Task statement. For the string "Rechazar", state the number of lines in the data that contain it, and nothing else.

Data shown.
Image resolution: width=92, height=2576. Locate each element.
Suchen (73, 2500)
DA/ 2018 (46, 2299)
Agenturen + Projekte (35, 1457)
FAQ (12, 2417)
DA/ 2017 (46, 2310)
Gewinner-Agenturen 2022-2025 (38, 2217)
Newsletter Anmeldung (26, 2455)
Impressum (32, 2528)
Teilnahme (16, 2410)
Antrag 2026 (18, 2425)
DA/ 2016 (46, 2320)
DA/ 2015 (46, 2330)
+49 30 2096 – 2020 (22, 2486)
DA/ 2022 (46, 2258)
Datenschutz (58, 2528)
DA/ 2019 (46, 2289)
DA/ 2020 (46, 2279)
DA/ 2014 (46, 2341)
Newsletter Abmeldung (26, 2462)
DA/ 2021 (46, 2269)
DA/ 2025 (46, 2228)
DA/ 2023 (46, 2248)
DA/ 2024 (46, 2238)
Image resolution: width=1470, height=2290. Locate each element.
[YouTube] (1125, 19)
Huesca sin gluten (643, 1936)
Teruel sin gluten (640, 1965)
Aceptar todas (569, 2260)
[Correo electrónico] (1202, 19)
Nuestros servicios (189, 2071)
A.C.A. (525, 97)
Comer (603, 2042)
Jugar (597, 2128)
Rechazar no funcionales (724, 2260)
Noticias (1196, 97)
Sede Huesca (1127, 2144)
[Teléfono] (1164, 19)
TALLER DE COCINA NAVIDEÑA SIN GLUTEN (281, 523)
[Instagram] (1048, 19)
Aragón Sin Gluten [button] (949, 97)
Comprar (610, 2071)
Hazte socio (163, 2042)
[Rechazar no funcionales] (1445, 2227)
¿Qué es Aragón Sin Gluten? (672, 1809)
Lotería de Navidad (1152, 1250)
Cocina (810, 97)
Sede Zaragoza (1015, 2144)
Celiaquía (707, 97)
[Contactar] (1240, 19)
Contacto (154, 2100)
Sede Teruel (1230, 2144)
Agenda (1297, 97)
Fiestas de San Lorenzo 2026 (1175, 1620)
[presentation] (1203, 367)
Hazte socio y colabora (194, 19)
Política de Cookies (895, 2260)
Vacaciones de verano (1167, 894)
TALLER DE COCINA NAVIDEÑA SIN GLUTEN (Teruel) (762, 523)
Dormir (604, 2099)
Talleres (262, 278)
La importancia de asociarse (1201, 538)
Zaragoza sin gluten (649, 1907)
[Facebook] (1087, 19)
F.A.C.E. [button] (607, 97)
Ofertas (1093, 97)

Output for this task. 2